● WHAT YOU HAVE TO DO:
Reproduce the data below verbatim, starting at the line containing "Click the red-boxed callout number 1" and continuing through the last line of the data, both included. Omit the pictures.

● INPUT RECORDS:
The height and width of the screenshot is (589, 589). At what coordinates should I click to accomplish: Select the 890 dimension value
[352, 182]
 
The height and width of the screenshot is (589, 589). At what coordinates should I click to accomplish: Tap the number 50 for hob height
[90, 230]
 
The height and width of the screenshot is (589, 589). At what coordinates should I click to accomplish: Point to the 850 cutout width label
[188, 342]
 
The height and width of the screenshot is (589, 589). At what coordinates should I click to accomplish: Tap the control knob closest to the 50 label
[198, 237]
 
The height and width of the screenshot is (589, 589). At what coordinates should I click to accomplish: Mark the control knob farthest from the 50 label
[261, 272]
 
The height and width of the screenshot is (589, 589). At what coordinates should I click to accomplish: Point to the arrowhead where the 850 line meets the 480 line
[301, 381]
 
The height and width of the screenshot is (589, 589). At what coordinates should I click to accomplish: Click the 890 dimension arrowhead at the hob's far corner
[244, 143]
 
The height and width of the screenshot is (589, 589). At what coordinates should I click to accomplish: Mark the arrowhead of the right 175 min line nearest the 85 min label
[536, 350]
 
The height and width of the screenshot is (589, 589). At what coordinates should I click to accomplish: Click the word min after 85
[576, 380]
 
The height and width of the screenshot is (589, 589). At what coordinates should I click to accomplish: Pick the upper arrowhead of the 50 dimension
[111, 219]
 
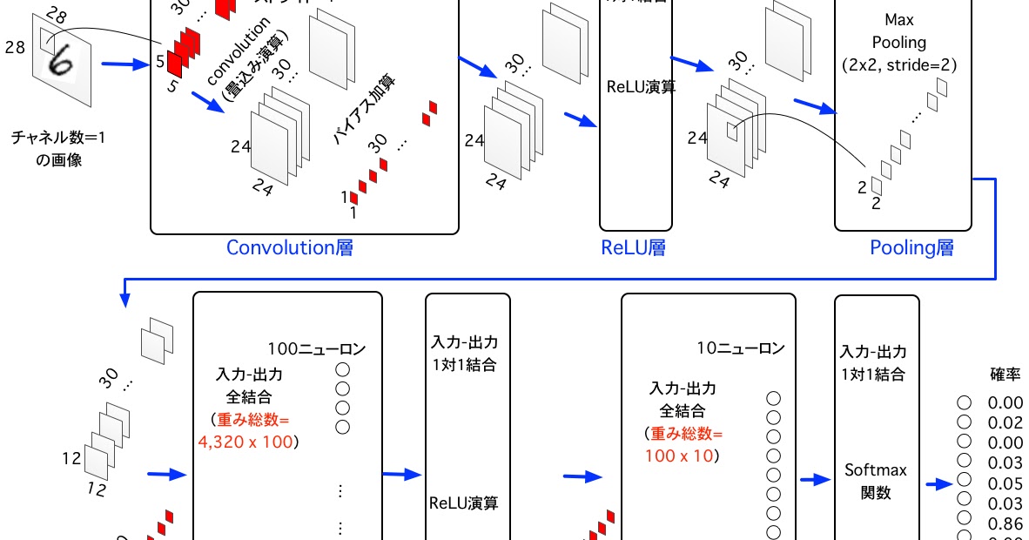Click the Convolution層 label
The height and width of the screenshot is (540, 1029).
[x=289, y=248]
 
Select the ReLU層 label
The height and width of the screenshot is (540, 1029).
[x=634, y=248]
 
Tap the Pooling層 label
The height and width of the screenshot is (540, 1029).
[x=911, y=248]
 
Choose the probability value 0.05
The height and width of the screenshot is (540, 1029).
[x=1005, y=484]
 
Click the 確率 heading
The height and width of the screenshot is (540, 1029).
[x=1005, y=375]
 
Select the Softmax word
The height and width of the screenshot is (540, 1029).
[x=876, y=470]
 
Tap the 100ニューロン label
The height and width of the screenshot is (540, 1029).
[x=316, y=349]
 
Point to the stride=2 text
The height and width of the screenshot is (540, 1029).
[x=922, y=64]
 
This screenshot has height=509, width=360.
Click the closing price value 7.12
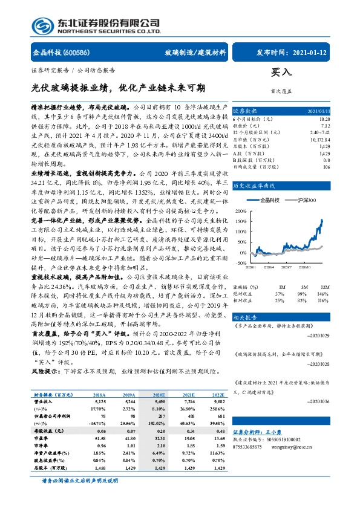[x=326, y=126]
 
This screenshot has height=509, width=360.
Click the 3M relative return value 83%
[x=299, y=283]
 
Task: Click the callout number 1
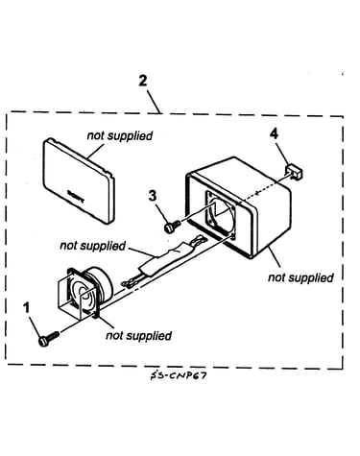[27, 308]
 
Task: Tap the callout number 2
[143, 81]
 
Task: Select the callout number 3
[153, 196]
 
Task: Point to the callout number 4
[274, 134]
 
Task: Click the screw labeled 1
[48, 339]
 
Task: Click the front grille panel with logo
[79, 180]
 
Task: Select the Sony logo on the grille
[76, 197]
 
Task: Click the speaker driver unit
[85, 292]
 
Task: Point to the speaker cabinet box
[238, 207]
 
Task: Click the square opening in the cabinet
[222, 214]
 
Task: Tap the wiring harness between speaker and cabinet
[163, 260]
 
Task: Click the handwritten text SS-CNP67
[178, 375]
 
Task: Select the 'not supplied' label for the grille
[120, 135]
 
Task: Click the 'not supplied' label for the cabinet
[300, 277]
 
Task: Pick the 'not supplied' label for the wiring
[93, 246]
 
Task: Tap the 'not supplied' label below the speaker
[138, 336]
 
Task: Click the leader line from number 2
[154, 102]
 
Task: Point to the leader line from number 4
[282, 154]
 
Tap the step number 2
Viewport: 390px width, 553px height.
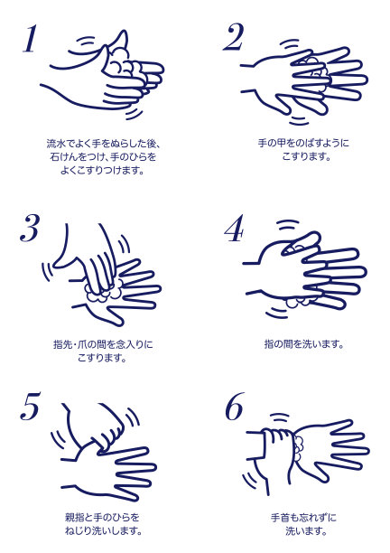(x=233, y=38)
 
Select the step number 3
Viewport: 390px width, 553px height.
(x=29, y=229)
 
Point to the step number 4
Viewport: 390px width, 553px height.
(x=234, y=229)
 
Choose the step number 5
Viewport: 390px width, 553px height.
(x=30, y=406)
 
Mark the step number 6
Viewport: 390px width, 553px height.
(x=235, y=407)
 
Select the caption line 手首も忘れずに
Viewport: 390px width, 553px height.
(x=303, y=518)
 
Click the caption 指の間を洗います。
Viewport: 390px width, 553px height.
(x=303, y=344)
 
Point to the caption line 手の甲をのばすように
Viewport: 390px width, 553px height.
(x=303, y=143)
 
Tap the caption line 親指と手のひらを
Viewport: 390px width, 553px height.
(x=102, y=518)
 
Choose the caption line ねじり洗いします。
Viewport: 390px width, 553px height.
(x=103, y=530)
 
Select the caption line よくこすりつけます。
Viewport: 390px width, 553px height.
(x=102, y=171)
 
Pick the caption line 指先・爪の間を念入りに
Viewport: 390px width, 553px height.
(x=103, y=344)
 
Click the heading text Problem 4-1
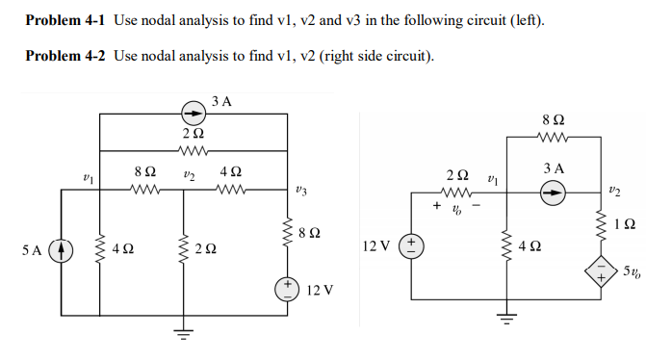[65, 20]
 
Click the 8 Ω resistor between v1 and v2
[143, 189]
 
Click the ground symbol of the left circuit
[179, 333]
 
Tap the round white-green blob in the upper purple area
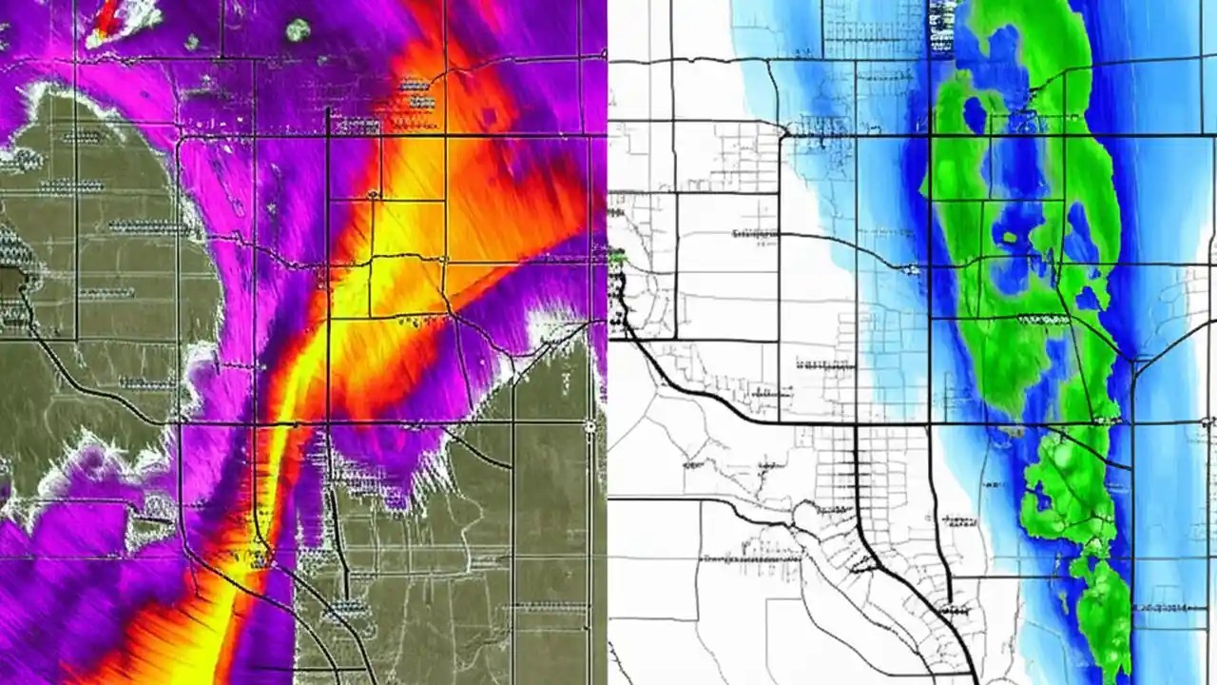pos(299,29)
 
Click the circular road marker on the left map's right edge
pos(590,427)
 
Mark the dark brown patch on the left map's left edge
pos(11,284)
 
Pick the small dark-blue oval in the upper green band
pos(975,115)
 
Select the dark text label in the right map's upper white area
pos(751,233)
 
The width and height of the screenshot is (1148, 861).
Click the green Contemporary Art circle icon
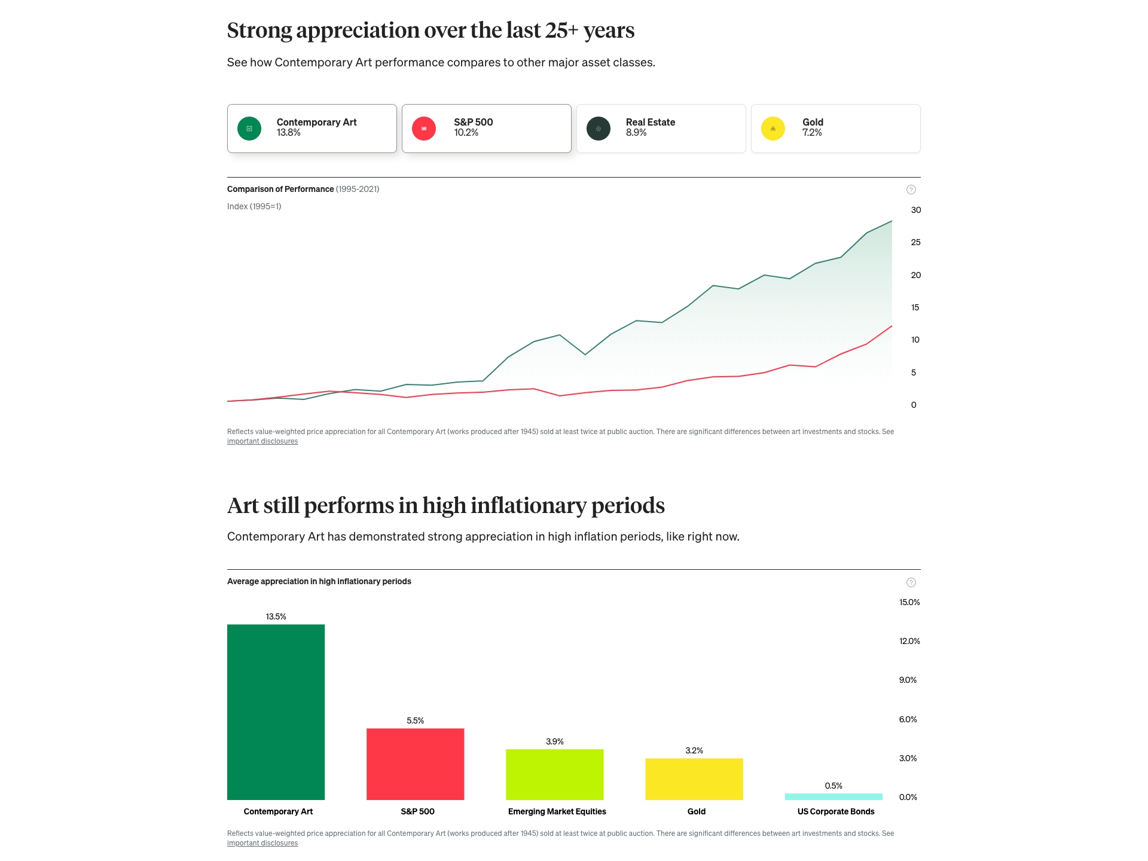(x=249, y=129)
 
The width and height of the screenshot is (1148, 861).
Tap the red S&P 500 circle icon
(x=424, y=129)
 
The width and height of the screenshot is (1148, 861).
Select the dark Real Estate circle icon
(x=599, y=129)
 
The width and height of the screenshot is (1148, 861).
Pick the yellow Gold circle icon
(x=773, y=129)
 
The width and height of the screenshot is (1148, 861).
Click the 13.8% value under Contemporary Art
(x=288, y=133)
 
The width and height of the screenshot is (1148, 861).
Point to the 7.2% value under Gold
(x=812, y=133)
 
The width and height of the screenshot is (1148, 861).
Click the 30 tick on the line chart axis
(x=915, y=210)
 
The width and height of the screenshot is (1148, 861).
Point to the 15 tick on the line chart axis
(x=915, y=307)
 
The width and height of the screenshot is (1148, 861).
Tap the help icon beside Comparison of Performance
(x=911, y=190)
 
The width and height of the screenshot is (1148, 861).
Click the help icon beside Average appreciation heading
(x=911, y=582)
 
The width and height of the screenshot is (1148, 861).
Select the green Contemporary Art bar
(x=276, y=712)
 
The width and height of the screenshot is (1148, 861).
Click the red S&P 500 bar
(x=415, y=764)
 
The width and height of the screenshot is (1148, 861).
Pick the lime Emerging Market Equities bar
(x=554, y=774)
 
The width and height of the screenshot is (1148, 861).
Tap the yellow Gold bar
(x=694, y=778)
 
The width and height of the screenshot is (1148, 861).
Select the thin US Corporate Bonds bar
(x=833, y=796)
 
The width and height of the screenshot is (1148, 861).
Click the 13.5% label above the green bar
(x=276, y=616)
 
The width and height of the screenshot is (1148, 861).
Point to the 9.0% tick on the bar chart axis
(x=908, y=680)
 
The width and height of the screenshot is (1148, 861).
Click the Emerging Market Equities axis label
(x=557, y=811)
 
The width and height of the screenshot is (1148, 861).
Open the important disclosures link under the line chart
(x=262, y=441)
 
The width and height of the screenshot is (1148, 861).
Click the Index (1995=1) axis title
(x=254, y=206)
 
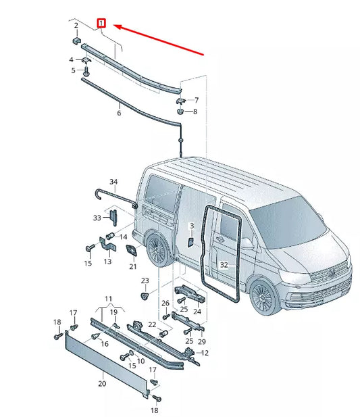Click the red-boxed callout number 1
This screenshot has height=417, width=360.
(101, 23)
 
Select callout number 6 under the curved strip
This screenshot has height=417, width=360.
(119, 114)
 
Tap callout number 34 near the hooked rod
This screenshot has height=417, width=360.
(113, 182)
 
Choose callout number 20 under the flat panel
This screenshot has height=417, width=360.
(101, 383)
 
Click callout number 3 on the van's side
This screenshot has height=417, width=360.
(191, 225)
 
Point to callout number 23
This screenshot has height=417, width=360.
(144, 280)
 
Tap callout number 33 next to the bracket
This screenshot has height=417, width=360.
(97, 218)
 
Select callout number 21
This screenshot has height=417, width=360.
(133, 266)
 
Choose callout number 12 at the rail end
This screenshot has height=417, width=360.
(205, 353)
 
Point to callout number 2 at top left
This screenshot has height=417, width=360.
(76, 26)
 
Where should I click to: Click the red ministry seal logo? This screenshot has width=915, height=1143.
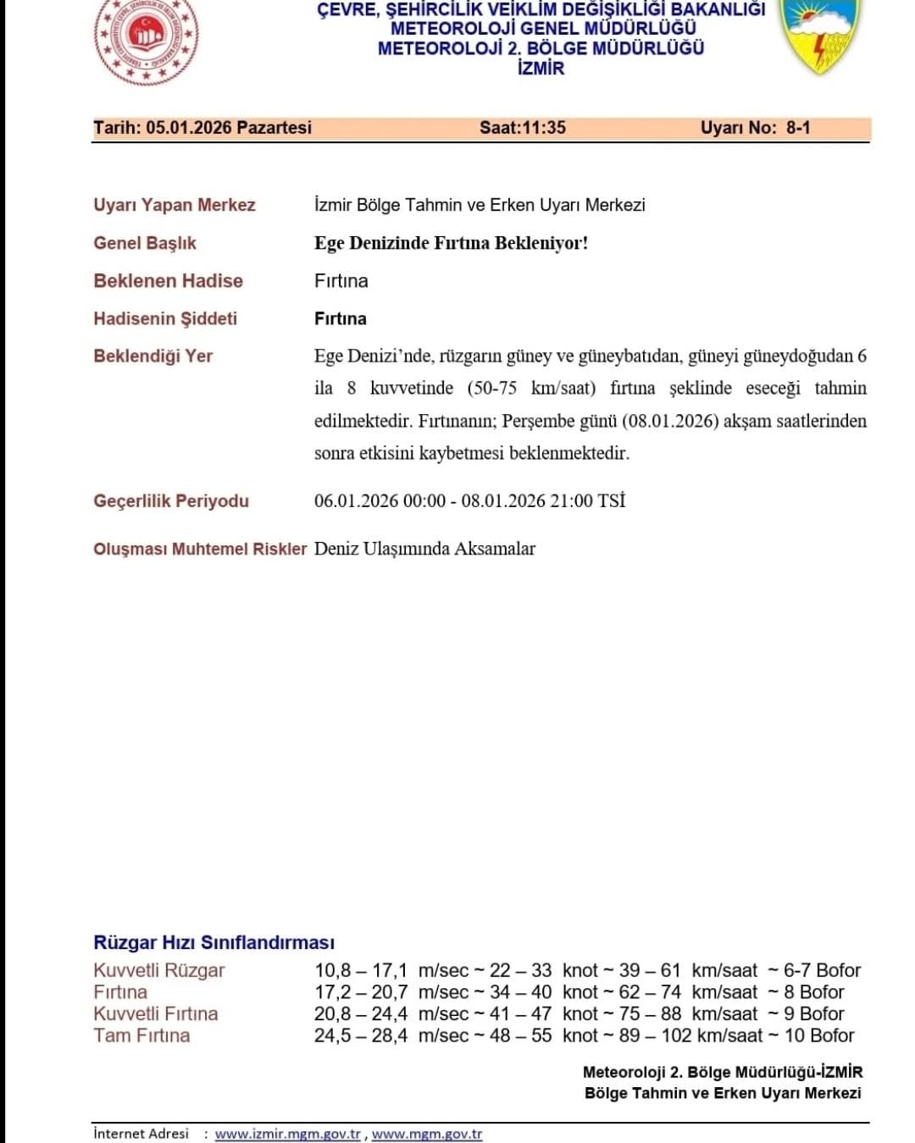(146, 38)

● EXPECTED ANSWER:
Click the red-boxed callout number 1
This screenshot has height=417, width=360.
(101, 23)
 
Select callout number 6 under the curved strip
This screenshot has height=417, width=360.
(119, 114)
 
Tap callout number 34 near the hooked rod
This screenshot has height=417, width=360.
(113, 182)
 
Choose callout number 20 under the flat panel
This screenshot has height=417, width=360.
(101, 383)
 
Click callout number 3 on the van's side
This screenshot has height=417, width=360.
(191, 225)
 
Point to callout number 23
This screenshot has height=417, width=360.
(144, 280)
 
Tap callout number 33 next to the bracket
This screenshot has height=417, width=360.
(97, 218)
 
Select callout number 21
This screenshot has height=417, width=360.
(133, 266)
 
Choose callout number 12 at the rail end
This screenshot has height=417, width=360.
(205, 353)
 
Point to callout number 2 at top left
This screenshot has height=417, width=360.
(76, 26)
 
Where should I click to: Click the red ministry seal logo? This screenshot has width=915, height=1143.
(146, 38)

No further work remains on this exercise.